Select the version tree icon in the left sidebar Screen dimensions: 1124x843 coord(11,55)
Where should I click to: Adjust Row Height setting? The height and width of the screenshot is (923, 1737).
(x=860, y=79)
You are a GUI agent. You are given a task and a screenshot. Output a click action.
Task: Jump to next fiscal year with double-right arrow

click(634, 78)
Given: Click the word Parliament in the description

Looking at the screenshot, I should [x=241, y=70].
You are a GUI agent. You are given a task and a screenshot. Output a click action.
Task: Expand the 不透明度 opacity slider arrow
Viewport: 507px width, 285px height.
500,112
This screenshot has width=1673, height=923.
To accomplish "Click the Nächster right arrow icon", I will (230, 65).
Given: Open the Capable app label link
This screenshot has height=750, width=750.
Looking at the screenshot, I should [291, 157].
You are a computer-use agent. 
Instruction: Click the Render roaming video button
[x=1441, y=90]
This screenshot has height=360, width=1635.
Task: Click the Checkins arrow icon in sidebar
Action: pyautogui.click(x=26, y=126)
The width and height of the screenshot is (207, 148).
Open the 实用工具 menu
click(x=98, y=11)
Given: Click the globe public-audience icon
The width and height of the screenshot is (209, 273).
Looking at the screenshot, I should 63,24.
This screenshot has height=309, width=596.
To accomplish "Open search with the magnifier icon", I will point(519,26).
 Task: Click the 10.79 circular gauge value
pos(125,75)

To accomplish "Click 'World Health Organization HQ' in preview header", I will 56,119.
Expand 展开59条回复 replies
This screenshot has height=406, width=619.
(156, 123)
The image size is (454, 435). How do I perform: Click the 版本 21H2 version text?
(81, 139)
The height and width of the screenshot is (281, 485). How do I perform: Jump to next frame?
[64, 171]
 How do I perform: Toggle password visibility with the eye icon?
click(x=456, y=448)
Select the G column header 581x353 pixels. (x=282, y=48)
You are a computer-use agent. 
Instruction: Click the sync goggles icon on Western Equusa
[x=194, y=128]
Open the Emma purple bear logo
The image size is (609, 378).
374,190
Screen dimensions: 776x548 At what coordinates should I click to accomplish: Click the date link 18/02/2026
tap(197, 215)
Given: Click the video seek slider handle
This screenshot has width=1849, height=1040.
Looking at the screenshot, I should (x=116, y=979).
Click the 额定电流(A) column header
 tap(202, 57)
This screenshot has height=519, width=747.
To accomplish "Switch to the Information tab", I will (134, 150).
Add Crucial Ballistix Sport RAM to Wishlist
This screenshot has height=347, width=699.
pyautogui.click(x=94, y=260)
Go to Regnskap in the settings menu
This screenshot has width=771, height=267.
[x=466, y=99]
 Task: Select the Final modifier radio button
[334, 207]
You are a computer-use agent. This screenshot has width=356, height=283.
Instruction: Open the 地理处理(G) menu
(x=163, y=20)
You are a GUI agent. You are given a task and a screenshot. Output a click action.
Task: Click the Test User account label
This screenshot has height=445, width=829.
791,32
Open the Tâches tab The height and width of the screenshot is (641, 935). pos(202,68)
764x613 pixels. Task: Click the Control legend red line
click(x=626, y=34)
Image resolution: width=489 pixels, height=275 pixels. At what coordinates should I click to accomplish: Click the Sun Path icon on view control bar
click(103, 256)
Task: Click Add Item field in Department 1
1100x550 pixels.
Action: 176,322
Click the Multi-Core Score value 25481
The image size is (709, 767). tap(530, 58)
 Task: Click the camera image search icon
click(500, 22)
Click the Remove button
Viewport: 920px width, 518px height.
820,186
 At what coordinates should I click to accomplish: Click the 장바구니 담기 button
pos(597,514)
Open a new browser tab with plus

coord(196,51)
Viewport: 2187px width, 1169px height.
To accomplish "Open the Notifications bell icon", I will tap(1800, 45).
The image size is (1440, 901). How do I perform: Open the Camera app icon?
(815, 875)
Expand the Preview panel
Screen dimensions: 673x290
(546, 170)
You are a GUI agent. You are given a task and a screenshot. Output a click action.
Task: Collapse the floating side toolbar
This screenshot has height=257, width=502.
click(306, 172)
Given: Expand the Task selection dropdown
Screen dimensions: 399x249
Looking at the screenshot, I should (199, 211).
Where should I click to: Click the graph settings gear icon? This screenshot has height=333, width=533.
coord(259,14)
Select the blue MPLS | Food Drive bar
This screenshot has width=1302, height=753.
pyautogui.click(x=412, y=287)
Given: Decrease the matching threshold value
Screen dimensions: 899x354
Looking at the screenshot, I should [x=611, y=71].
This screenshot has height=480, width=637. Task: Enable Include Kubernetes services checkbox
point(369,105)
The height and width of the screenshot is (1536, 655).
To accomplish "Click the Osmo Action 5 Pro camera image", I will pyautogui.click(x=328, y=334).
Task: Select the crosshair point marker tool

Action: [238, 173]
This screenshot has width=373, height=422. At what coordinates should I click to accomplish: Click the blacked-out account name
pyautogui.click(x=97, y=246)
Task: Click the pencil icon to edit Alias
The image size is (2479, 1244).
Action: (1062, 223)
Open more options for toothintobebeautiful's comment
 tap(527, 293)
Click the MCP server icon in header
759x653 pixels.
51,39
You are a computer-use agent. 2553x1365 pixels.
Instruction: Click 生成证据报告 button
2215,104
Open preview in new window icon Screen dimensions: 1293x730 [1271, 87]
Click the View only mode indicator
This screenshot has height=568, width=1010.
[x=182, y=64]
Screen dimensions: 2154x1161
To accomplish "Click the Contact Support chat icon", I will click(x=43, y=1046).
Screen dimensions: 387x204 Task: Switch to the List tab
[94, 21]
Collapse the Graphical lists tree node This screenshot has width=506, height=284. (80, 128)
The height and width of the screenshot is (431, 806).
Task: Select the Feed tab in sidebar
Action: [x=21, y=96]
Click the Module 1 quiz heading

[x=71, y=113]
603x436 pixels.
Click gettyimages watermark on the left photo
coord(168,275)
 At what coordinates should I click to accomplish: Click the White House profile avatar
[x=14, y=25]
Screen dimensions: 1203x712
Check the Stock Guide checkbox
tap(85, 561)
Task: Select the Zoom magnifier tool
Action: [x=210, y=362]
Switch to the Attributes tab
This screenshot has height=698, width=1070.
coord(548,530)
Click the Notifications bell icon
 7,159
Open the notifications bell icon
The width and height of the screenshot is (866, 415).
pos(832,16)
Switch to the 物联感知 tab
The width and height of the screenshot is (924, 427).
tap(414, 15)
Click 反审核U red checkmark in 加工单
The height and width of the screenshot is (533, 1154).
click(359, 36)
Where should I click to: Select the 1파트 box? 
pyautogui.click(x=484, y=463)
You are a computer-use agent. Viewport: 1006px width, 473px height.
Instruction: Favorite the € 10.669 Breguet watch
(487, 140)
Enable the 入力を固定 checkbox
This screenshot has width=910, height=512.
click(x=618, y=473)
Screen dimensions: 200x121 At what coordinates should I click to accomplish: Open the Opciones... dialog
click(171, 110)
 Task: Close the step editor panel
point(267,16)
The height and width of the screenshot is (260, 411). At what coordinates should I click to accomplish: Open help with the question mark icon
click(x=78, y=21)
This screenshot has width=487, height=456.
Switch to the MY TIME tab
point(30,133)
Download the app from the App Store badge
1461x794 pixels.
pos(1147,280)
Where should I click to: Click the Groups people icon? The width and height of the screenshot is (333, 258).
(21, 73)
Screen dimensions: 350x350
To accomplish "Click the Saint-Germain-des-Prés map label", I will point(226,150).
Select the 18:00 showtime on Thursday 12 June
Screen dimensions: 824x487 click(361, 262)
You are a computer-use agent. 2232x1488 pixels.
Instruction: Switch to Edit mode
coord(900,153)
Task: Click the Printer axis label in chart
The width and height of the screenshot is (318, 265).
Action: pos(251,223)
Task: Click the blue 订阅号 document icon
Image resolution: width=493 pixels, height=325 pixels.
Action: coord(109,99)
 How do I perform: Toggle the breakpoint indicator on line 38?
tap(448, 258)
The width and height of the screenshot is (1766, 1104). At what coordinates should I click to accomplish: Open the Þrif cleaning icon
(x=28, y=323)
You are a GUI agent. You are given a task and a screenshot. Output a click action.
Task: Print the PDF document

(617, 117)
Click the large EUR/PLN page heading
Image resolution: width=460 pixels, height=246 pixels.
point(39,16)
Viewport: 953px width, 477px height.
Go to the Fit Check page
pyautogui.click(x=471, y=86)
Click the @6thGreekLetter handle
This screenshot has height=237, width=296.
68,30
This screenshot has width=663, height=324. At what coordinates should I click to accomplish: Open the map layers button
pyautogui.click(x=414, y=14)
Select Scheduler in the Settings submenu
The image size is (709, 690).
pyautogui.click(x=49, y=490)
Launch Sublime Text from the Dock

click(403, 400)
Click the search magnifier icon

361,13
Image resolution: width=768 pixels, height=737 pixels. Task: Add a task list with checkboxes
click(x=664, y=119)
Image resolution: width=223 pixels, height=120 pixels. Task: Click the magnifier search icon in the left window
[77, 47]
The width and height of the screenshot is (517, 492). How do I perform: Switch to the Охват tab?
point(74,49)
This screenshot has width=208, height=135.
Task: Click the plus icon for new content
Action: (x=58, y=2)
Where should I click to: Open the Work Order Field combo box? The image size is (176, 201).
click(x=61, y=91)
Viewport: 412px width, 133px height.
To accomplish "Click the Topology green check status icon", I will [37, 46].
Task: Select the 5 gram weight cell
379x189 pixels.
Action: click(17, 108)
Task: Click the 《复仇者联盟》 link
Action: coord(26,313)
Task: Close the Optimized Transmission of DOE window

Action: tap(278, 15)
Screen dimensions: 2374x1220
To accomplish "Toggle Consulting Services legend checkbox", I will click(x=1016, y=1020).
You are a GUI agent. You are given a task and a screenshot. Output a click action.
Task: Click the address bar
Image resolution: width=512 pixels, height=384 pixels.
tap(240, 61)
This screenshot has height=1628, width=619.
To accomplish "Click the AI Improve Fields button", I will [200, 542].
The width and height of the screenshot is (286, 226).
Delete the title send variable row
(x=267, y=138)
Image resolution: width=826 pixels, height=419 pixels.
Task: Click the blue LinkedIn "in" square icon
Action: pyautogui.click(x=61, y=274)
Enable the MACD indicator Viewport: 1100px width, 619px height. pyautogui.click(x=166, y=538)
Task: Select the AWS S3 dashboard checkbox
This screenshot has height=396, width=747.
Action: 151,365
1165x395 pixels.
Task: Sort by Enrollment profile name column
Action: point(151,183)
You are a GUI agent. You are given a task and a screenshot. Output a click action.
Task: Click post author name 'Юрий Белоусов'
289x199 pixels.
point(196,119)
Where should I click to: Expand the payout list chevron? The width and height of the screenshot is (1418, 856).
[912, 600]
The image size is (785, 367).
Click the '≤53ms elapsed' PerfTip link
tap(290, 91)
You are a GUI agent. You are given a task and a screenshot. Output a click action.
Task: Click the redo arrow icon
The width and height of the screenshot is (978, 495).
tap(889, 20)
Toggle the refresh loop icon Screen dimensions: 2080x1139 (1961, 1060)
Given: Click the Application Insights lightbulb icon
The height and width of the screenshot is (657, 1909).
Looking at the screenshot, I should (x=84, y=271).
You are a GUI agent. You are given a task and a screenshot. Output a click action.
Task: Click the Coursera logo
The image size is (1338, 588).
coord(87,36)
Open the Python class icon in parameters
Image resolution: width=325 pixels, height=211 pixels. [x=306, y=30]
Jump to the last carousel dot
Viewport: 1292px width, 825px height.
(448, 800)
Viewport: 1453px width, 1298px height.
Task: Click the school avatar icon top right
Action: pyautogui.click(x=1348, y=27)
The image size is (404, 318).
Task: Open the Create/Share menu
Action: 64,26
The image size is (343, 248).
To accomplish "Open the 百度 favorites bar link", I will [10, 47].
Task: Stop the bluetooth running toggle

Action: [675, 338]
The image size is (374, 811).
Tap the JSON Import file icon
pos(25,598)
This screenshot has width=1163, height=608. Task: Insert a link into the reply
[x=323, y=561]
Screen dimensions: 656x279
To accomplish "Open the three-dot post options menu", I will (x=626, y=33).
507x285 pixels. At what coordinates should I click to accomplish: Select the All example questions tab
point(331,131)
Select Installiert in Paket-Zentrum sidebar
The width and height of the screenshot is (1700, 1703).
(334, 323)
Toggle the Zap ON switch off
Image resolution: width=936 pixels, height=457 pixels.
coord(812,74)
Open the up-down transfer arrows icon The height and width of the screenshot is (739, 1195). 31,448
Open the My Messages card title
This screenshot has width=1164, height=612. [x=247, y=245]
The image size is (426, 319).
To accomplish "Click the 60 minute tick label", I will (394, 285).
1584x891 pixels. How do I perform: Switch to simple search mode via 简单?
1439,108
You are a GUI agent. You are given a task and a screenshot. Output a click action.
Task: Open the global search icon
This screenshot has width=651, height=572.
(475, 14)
┄┄┄┄┄┄
- Objective -
Return every line of the rows above that contains the string "sidebar".

- Reply to the task -
Select the version tree icon in the left sidebar Screen dimensions: 1124x843 coord(11,55)
Task: Click the Checkins arrow icon in sidebar
Task: Select the Feed tab in sidebar
Select Installiert in Paket-Zentrum sidebar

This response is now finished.